The last couple of years have brought the topic of the federal estate tax to the forefront like never before. Not only has there been debate over what Congress should do. The polarizing subject of the fundamental fairness of the tax itself has also taken center stage. Here are some reasons in support of the fairness of the estate tax:
- The estate tax is the fairest method for reducing the deficit. Why? Not necessarily because it taxes those most able to pay, but because it taxes those least deserving of their wealth, i.e. those who inherit rather than working and investing wisely to accumulate wealth.
- The estate tax is our nation’s only tax on accumulated wealth. Often, intergenerational transfers among the wealthiest Americans take the form of unrealized capital gains. So, without the estate tax, those gains would continue to grow and remain untaxed, potentially forever. The playing field is leveled by taxing this accumulated wealth. Most of which, contrary to popular belief, is not being “double taxed,” because the estate tax is the only tax applicable to these assets.
- What about the family farm argument? In theory, at least, one of the stronger arguments against the estate tax is the specter of family farms valued at more than the exemption amount needing to be broken up and sold off, in order to pay the tax bill. In reality, this just isn’t the case. In order to prevent this scenario, family farms get extra breaks. The result is that there are few, if any, examples of an American family farm being dismantled to pay an estate tax bill.

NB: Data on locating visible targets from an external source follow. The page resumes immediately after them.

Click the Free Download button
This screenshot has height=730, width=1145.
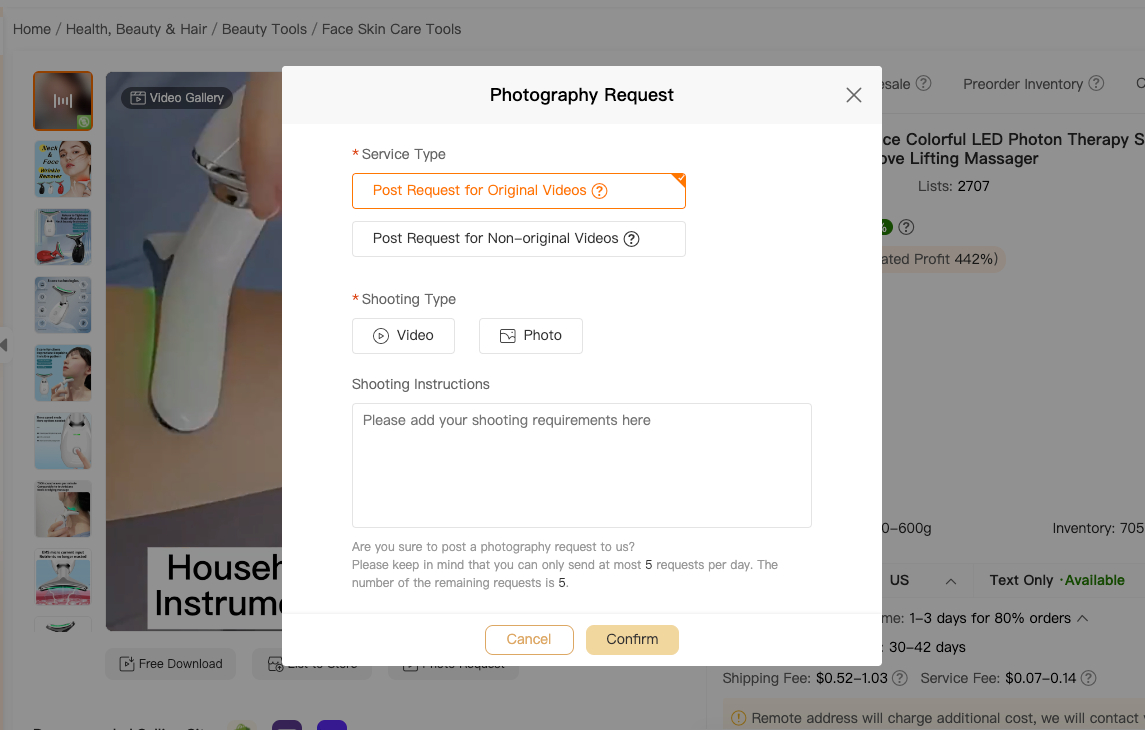point(170,664)
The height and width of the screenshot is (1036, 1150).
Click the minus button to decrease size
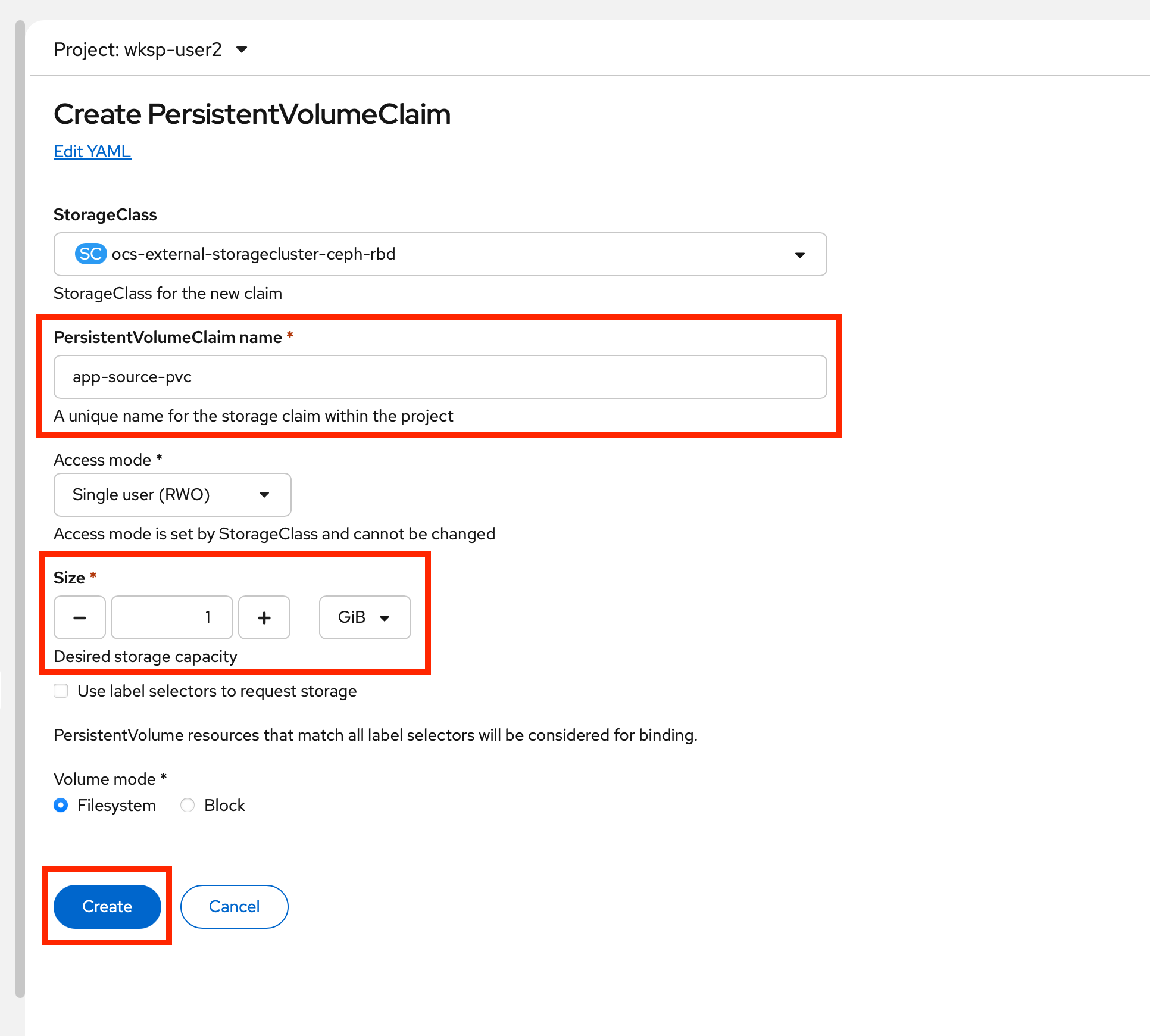tap(80, 617)
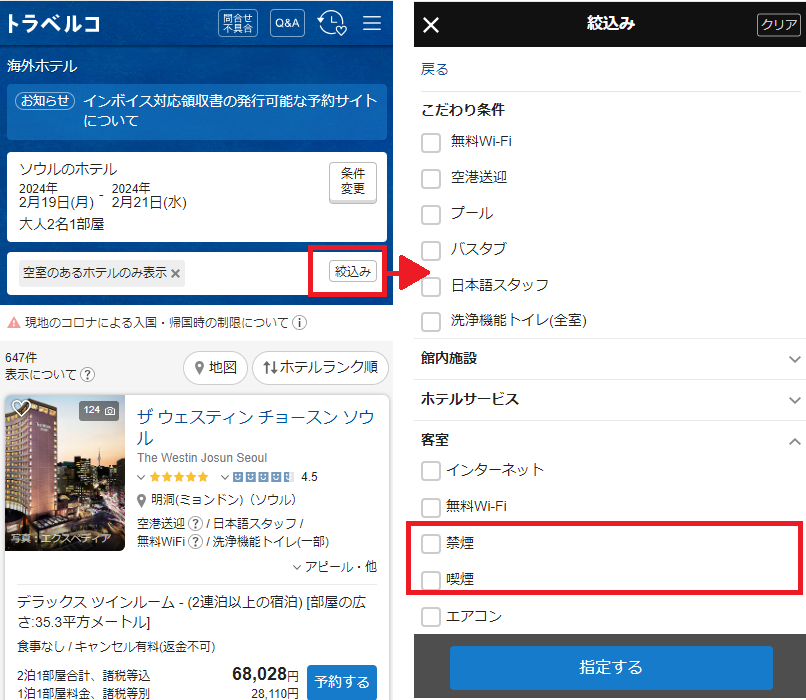Open the browsing history clock icon
Image resolution: width=806 pixels, height=700 pixels.
331,23
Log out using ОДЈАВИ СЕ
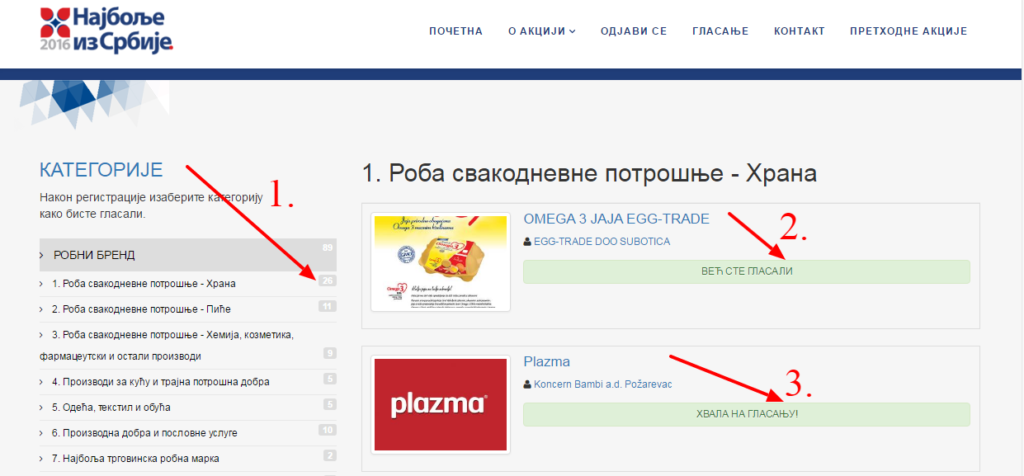1024x476 pixels. (x=633, y=31)
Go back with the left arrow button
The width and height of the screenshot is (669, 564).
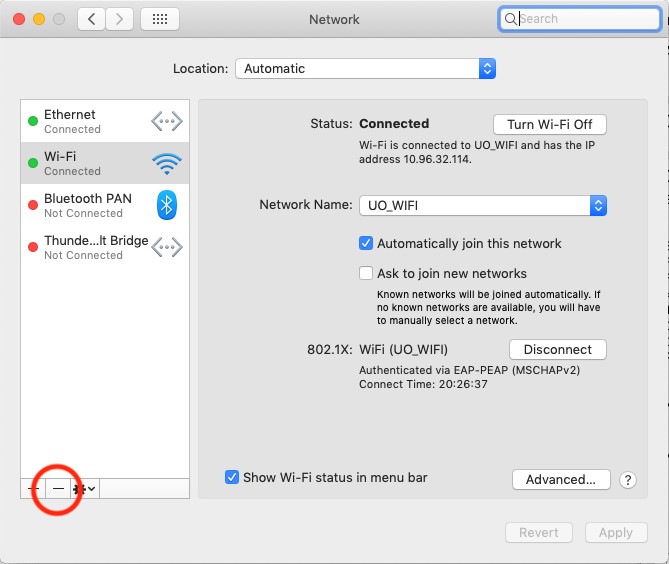[x=91, y=19]
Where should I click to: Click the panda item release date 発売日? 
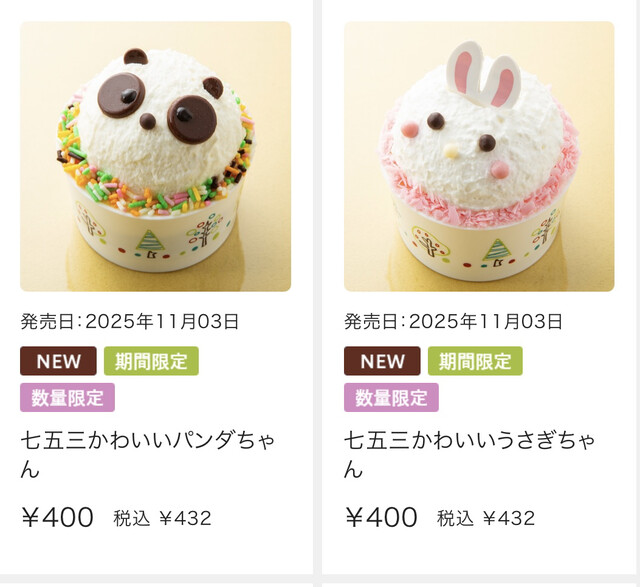tap(129, 322)
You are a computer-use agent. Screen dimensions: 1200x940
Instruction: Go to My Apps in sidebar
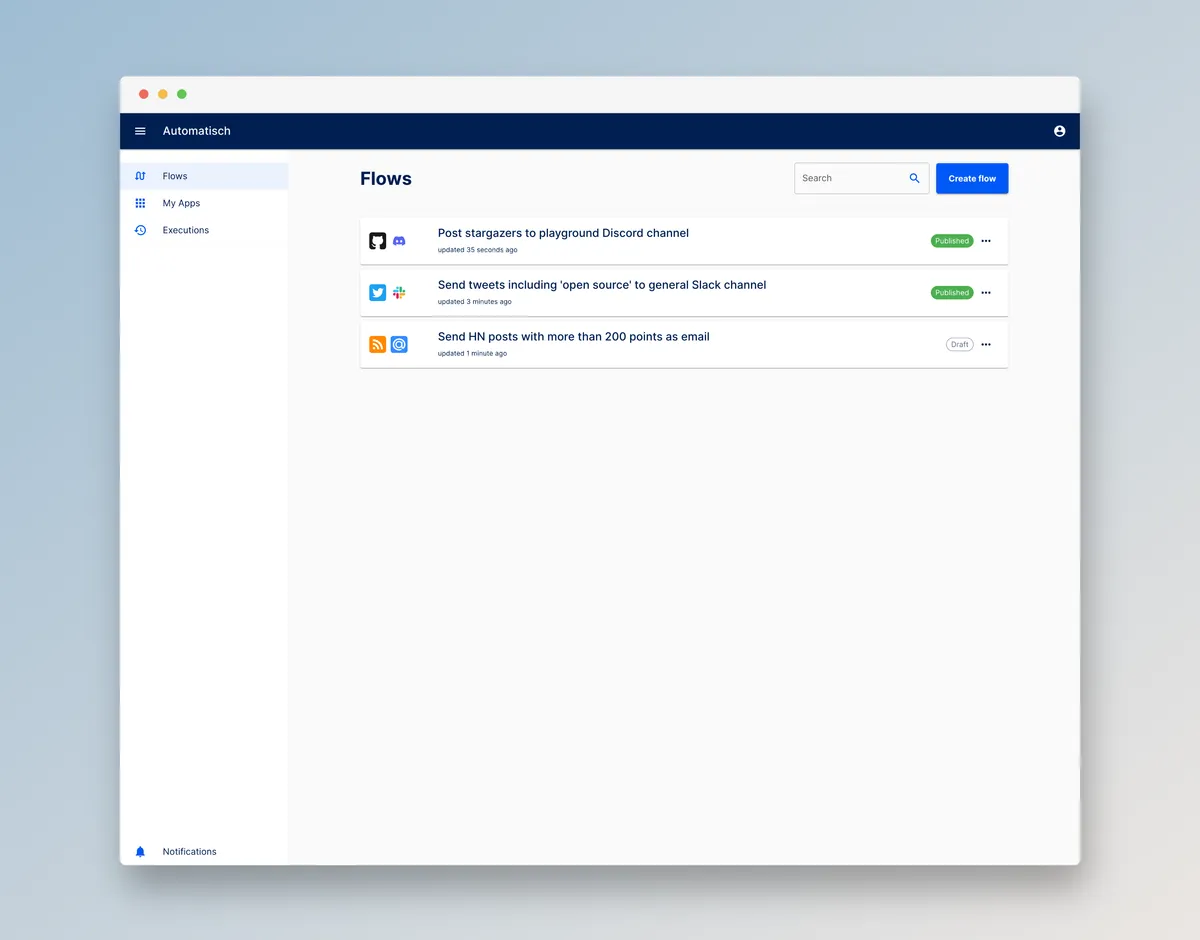181,203
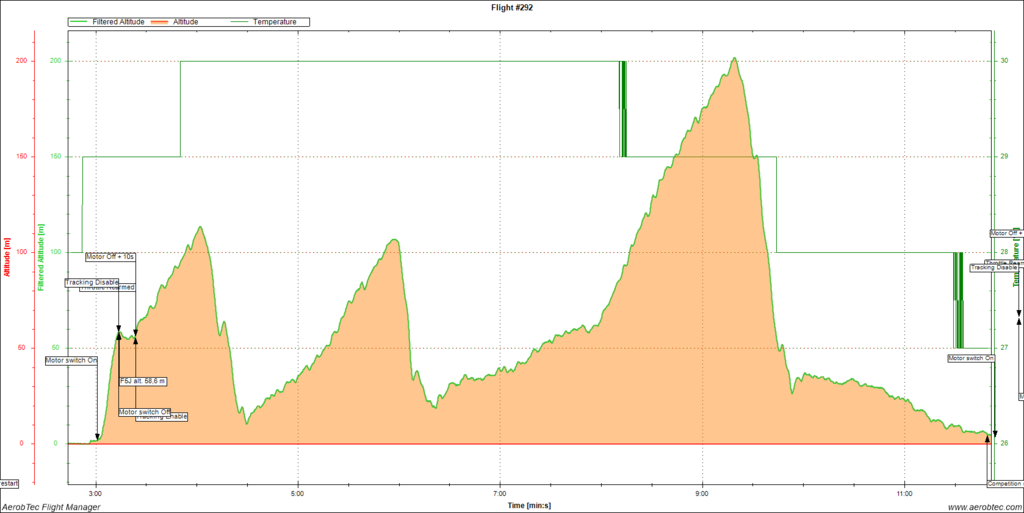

- The estate tax incentivizes work while an unearned windfall is a disincentive to lead a useful, productive, and financially responsible life. According to Warren Buffet, not having an estate tax would be like “choosing the 2020 Olympic team by picking the eldest sons of the gold-medal winners in the 2000 Olympics.” The estate tax reduces the size of unearned windfalls – this, in turn, encourages inheritors toward self-sufficiency.
Where do you stand on the subject of the estate tax?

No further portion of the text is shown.